Baghdad's Christians were not alone in their defiance. Christian population in the northern oil-rich city of Kirkuk said that they would stay and defend their city if the Islamic State tried to attack.

"I will not leave. This is my country. We have been living in Kirkuk for thousands, hundreds of years and God willing will stay and we will defend Kirkuk," said Nabil Abdullah, a Christian man from the city.

The city has sheltered hundreds of Christian families fleeing from Mosul following its capture by IS fighters.

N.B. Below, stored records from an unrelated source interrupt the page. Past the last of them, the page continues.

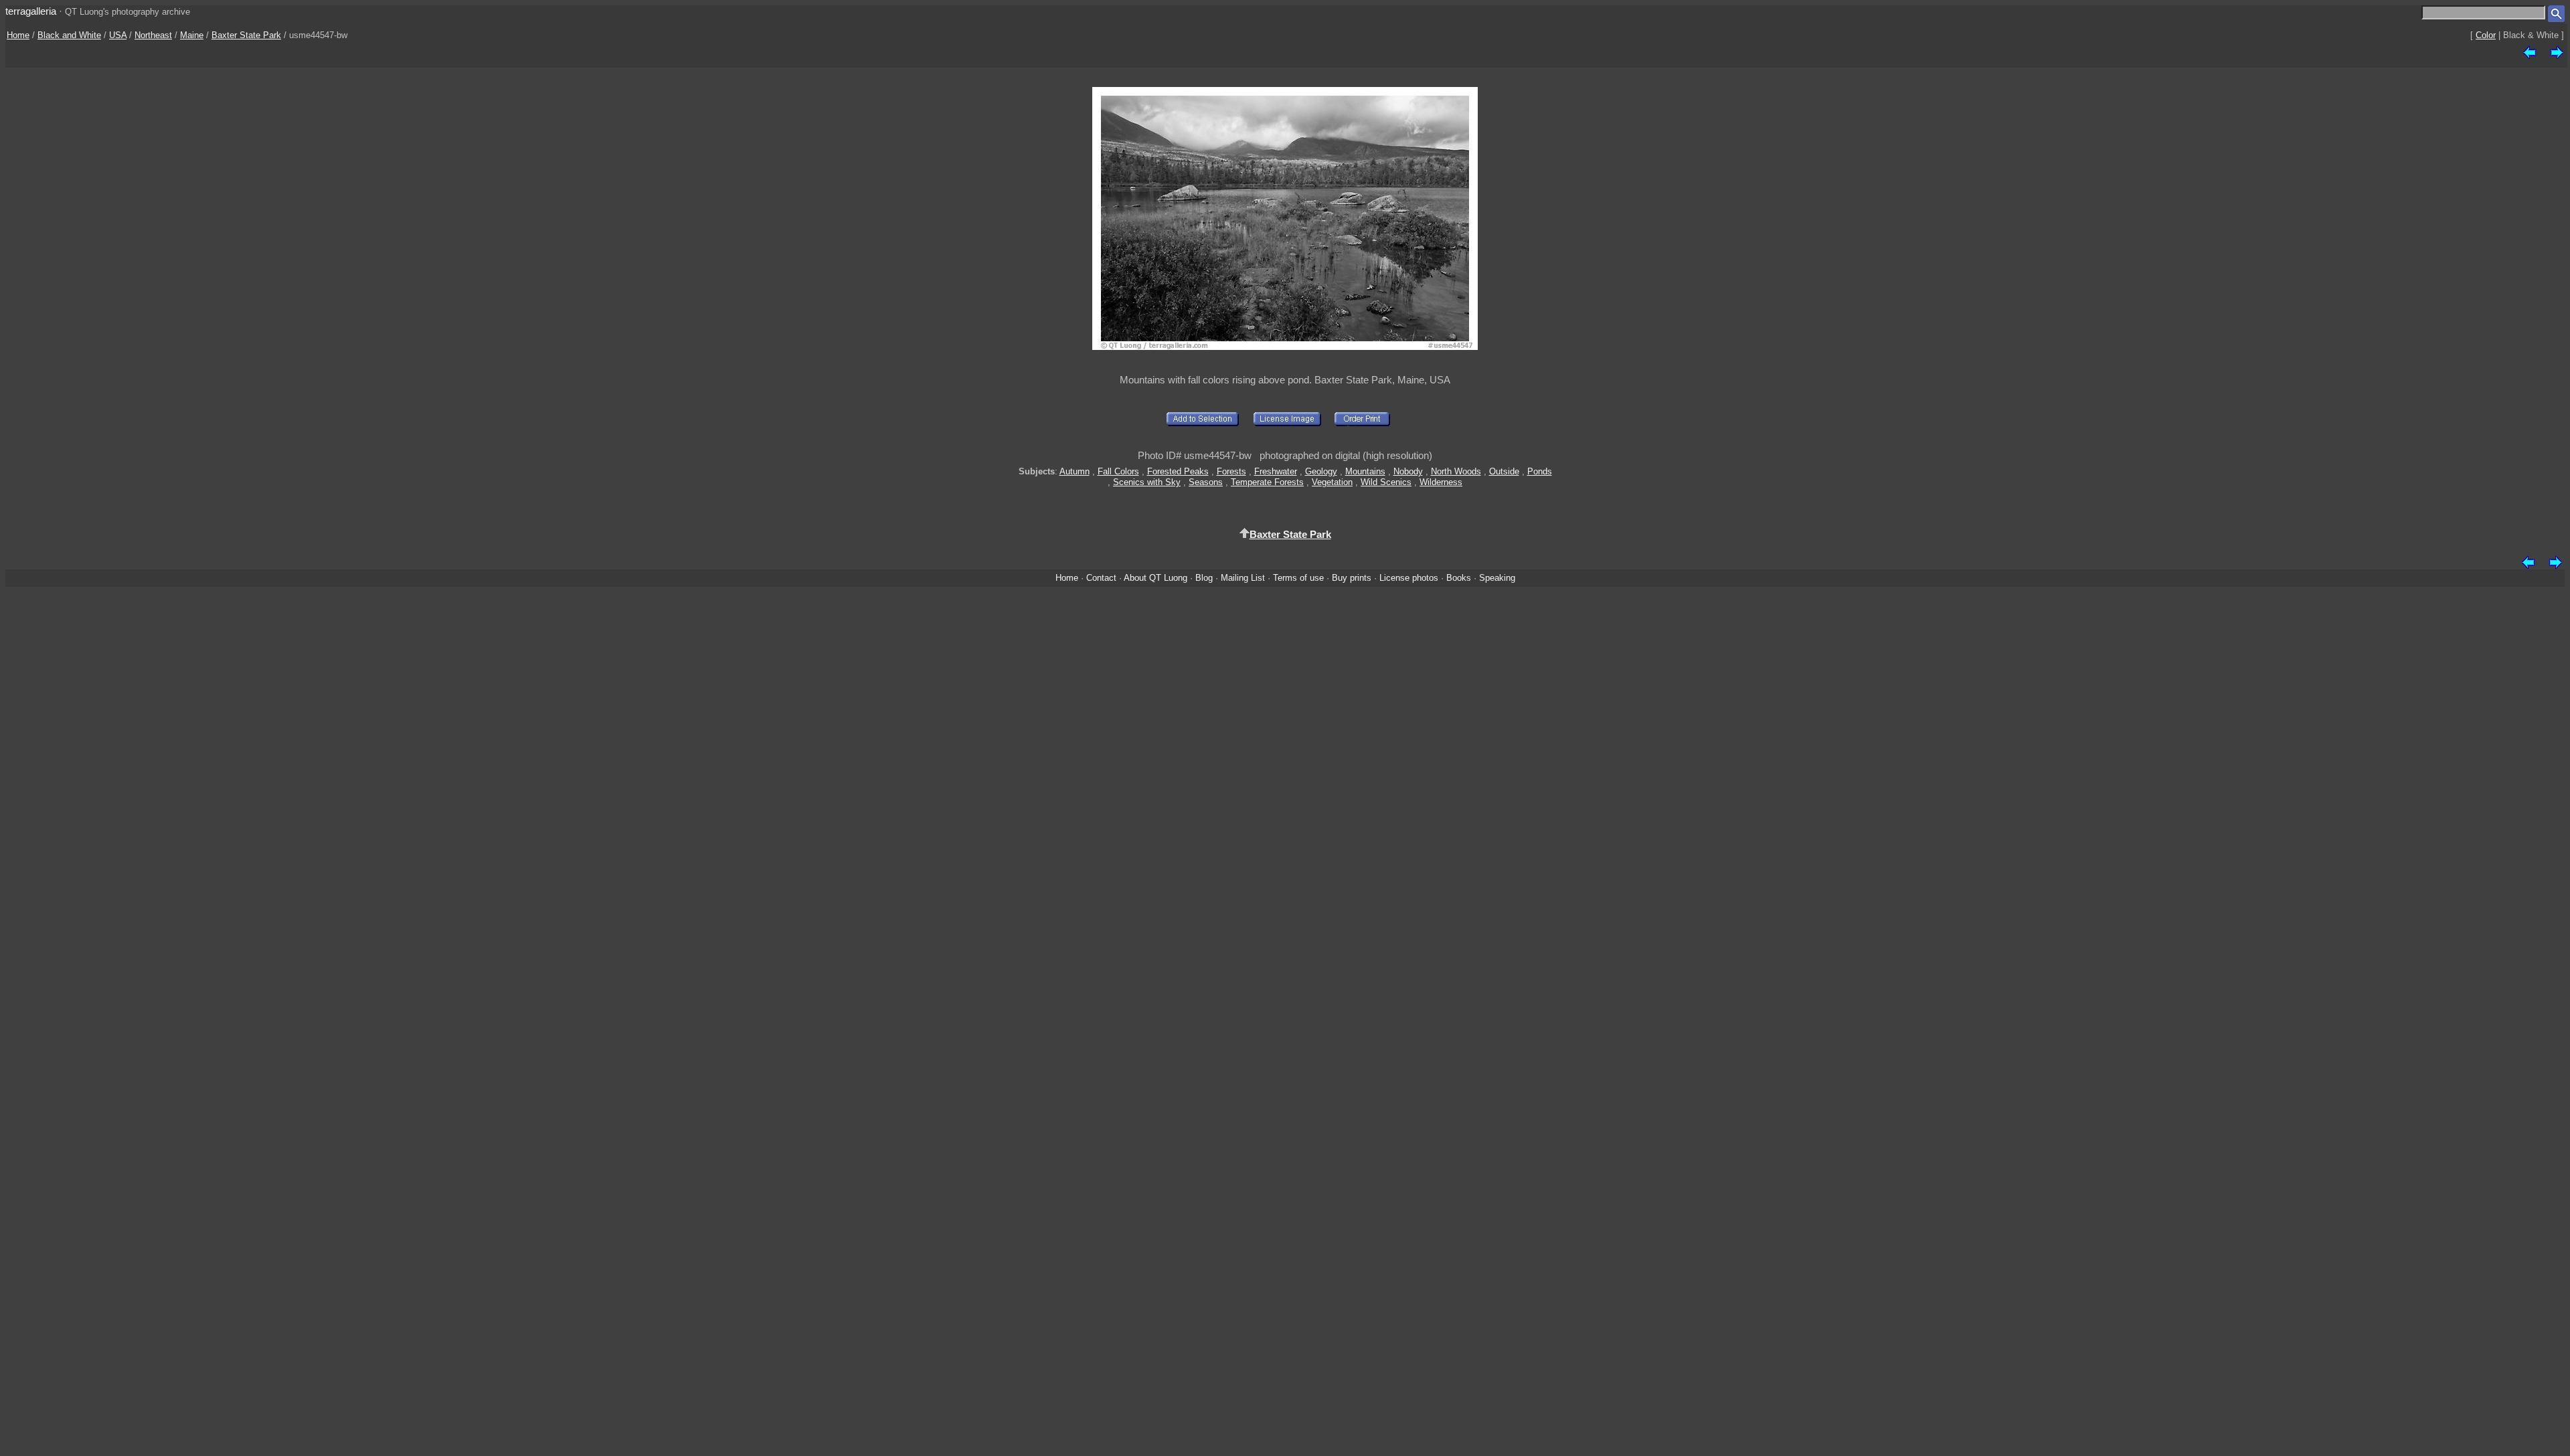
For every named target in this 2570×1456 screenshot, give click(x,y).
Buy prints (1351, 578)
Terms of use (1298, 578)
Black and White (69, 35)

Mosul, the largest city in northern Iraq, was once among the country's most mixed but waves of attacks on Christians since the 2003 U.S.-led invasion to topple Saddam Hussein eroded its once sizeable Christian population, mainly from the Assyrian and Chaldean denominations.

The worst blow in recent memory came when the Islamic State fighters and their allies swept into the city last June.

"No one wants to leave his country, but the situation is forcing them to do that. There is no stability. Our children are afraid and we are afraid too. We keep moving from one place to another. If the situation remains as it is, no one will stay. We want peace and we want Iraq to be as it was before. When the situation gets back to normal in Iraq, all the people will go back to their homes," said Manhal, a displaced Christian from Mosul.

Iraq's Christians once numbered about 1.5 million. There are now believed to be less than 500,000 out of a population estimated at 32 million, according to the US State Department's 2013 International Religious Freedom Report.

"Iraq is for all and all have to stay. If we leave, we will achieve the goals of those who want to uproot us. We have to stay here; our roots are our history is here in this land. Our ancestors lived here and we have to remain. Generations have to continue our message here in Iraq." Father Qais Mumtaz, Priest of the Sacred Heart of Jesus Cathedral for Chaldean in Kirkuk.